Chief investment officer Brian Laks saw things differently. He and his team believed the bearish mood had gone too far and no longer reflected the true longer-term fundamentals of the energy market. So Old West did something contrarian: it shifted its energy holdings from a single-digit percentage of its portfolio to more than 30% of total investments.
That call, made well before any major geopolitical upheaval, proved to be one of the most well-timed investment decisions of the year.
How a 31% return came together
By the end of February, Old West’s flagship fund had posted a 31% return for the year, a figure that turned heads across the industry. Notably, those gains arrived even before the most dramatic catalyst hit: a U.S. and Israeli military campaign targeting Iran that sent oil prices, surging past $110 a barrel and effectively shut down a critical regional shipping lane.
Several developments along the way helped build the position’s momentum. The Trump administration’s removal of former Venezuelan president Nicolás Maduro, a hardline U.S. posture toward Iran and the compounding weight of sanctions on Russian energy exports all contributed to pushing oil prices steadily higher before the conflict fully escalated.

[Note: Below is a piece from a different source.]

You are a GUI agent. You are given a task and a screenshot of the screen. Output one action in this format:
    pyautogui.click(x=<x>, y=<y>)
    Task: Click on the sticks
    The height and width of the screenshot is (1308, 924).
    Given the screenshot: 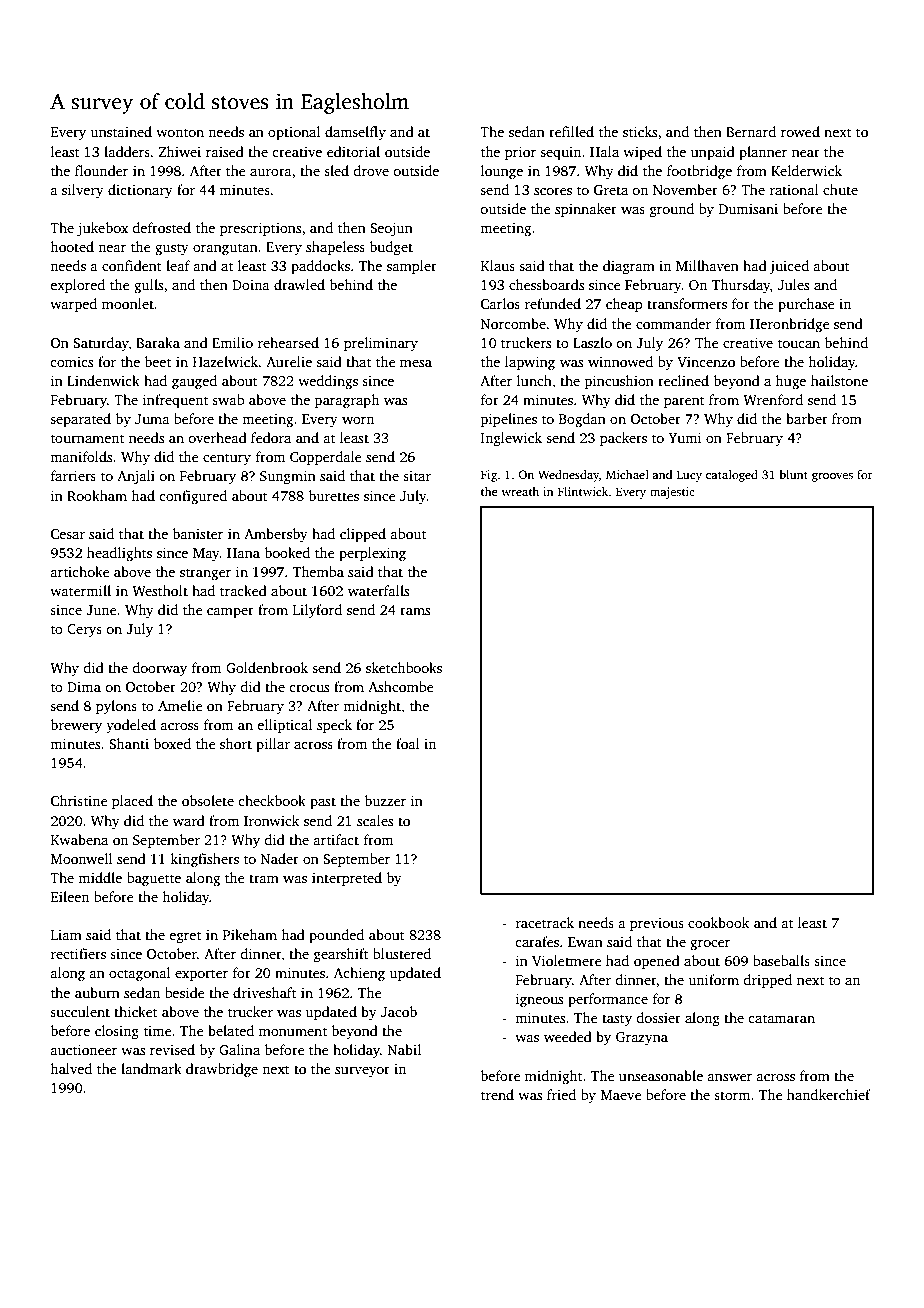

The final result was a fund return that outpaced some of the most recognized names in finance. 1. Pierre Andurand’s main hedge fund, run by the widely followed oil trader, gained 19% through March 13. 2. RCMA Capital’s Merchant Commodity Fund returned around 20% through early March. 3. Citadel’s Wellington fund posted just 2.9% through the end of February. 4. Balyasny Asset Management’s Atlas Enhanced fund was up only 0.4% over the same stretch.
For a small Los Angeles firm, those comparisons represent a remarkable outcome.
What powered the thesis and where Old West looks next
Old West’s bold oil bet paid off with a 31% fund gain. Old West’s energy pivot was never purely a geopolitical wager. The underlying logic was grounded in valuation. The S&P 500 Energy Index gained just over 2% across 2023 through 2025, a sharp contrast to the broader S&P 500’s 78% rise over the same period. To Laks and his team, that divergence signaled that energy stocks were trading well below what long-term supply and demand fundamentals actually supported.
As the firm leaned into energy, it simultaneously trimmed positions in areas that had already performed strongly, including precious metal miners. Old West had also benefited the prior year from gains in critical minerals and magnet companies that surged after the U.S. government took equity stakes in them. Gold, which had climbed to a peak in January, has since pulled back amid growing concern that central banks may lift interest rates to contain an oil-driven inflation surge.
The current portfolio includes stakes in five energy companies: 1. Canadian Natural Resources, 2. Murphy Oil, 3. Suncor Energy, 4. SLB and 5. PBF Energy names Laks believes still carry meaningful upside despite strong recent performance.
His longer-term conviction extends beyond the current conflict. Artificial intelligence data centers, which require enormous amounts of electricity, are expected to sustain robust demand for natural gas for years ahead. In Laks’ view, the physical infrastructure underpinning the modern economy pipelines, oil wells and railroads sits among the most durable beneficiaries of the AI buildout.
The contrarian energy bet that drew skepticism just months ago is drawing far fewer doubters today.